Segment Open

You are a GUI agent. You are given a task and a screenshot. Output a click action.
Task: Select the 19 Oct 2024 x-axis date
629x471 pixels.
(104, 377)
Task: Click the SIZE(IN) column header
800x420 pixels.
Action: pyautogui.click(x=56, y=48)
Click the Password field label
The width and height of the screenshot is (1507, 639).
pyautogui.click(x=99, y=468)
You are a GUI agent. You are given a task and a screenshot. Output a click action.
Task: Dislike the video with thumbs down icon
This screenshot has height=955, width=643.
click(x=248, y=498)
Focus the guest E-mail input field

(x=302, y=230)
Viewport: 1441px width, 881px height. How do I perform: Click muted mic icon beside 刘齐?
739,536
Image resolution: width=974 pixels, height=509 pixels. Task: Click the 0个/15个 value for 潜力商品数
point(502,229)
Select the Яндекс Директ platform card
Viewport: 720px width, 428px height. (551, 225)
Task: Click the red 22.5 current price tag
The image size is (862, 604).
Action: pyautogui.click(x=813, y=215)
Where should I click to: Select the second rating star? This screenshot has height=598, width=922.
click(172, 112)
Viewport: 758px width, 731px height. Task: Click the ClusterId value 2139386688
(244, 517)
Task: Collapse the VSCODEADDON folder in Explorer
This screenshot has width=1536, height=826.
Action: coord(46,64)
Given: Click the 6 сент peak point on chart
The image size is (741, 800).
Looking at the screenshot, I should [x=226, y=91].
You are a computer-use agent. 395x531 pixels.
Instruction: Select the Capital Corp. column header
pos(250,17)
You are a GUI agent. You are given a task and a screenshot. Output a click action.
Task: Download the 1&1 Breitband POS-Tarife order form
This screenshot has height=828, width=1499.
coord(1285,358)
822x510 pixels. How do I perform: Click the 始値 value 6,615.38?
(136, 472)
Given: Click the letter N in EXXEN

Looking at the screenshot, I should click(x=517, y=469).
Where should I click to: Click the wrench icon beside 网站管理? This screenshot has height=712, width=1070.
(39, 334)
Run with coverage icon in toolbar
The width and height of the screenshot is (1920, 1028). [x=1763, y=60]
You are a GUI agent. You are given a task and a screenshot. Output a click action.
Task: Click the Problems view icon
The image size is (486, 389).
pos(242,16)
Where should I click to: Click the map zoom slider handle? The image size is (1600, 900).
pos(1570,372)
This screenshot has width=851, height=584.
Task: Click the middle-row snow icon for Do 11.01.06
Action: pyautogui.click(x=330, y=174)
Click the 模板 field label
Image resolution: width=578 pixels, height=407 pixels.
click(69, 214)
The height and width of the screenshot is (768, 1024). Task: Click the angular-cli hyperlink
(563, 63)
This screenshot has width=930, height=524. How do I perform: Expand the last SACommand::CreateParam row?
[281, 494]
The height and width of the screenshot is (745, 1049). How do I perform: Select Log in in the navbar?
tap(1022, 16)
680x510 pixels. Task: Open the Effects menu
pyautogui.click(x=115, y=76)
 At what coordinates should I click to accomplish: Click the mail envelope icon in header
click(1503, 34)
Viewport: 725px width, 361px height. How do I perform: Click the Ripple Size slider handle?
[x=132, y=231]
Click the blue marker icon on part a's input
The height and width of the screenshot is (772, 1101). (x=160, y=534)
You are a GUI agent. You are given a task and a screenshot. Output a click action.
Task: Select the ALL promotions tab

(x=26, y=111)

Segment Closed

• Your task:
Return the whole listing above verbatim.

• Task output:
You are a GUI agent. You are given a task and a screenshot. Output a click action.
Task: Select the 19 Oct 2024 x-axis date
629x471 pixels.
(104, 377)
Task: Click the SIZE(IN) column header
800x420 pixels.
Action: pyautogui.click(x=56, y=48)
Click the Password field label
The width and height of the screenshot is (1507, 639).
pyautogui.click(x=99, y=468)
You are a GUI agent. You are given a task and a screenshot. Output a click action.
Task: Dislike the video with thumbs down icon
This screenshot has height=955, width=643.
click(x=248, y=498)
Focus the guest E-mail input field

(x=302, y=230)
Viewport: 1441px width, 881px height. How do I perform: Click muted mic icon beside 刘齐?
739,536
Image resolution: width=974 pixels, height=509 pixels. Task: Click the 0个/15个 value for 潜力商品数
point(502,229)
Select the Яндекс Директ platform card
Viewport: 720px width, 428px height. (551, 225)
Task: Click the red 22.5 current price tag
The image size is (862, 604).
Action: pyautogui.click(x=813, y=215)
Where should I click to: Select the second rating star? This screenshot has height=598, width=922.
click(172, 112)
Viewport: 758px width, 731px height. Task: Click the ClusterId value 2139386688
(244, 517)
Task: Collapse the VSCODEADDON folder in Explorer
This screenshot has width=1536, height=826.
Action: coord(46,64)
Given: Click the 6 сент peak point on chart
The image size is (741, 800).
Looking at the screenshot, I should [x=226, y=91].
You are a computer-use agent. 395x531 pixels.
Instruction: Select the Capital Corp. column header
pos(250,17)
You are a GUI agent. You are given a task and a screenshot. Output a click action.
Task: Download the 1&1 Breitband POS-Tarife order form
This screenshot has height=828, width=1499.
coord(1285,358)
822x510 pixels. How do I perform: Click the 始値 value 6,615.38?
(136, 472)
Given: Click the letter N in EXXEN

Looking at the screenshot, I should click(x=517, y=469).
Where should I click to: Click the wrench icon beside 网站管理? This screenshot has height=712, width=1070.
(39, 334)
Run with coverage icon in toolbar
The width and height of the screenshot is (1920, 1028). [x=1763, y=60]
You are a GUI agent. You are given a task and a screenshot. Output a click action.
Task: Click the Problems view icon
The image size is (486, 389).
pos(242,16)
Where should I click to: Click the map zoom slider handle? The image size is (1600, 900).
pos(1570,372)
This screenshot has width=851, height=584.
Task: Click the middle-row snow icon for Do 11.01.06
Action: pyautogui.click(x=330, y=174)
Click the 模板 field label
Image resolution: width=578 pixels, height=407 pixels.
click(69, 214)
The height and width of the screenshot is (768, 1024). Task: Click the angular-cli hyperlink
(563, 63)
This screenshot has width=930, height=524. How do I perform: Expand the last SACommand::CreateParam row?
[281, 494]
The height and width of the screenshot is (745, 1049). How do I perform: Select Log in in the navbar?
tap(1022, 16)
680x510 pixels. Task: Open the Effects menu
pyautogui.click(x=115, y=76)
 At what coordinates should I click to accomplish: Click the mail envelope icon in header
click(1503, 34)
Viewport: 725px width, 361px height. How do I perform: Click the Ripple Size slider handle?
[x=132, y=231]
Click the blue marker icon on part a's input
The height and width of the screenshot is (772, 1101). (x=160, y=534)
You are a GUI agent. You are given a task and a screenshot. Output a click action.
Task: Select the ALL promotions tab

(x=26, y=111)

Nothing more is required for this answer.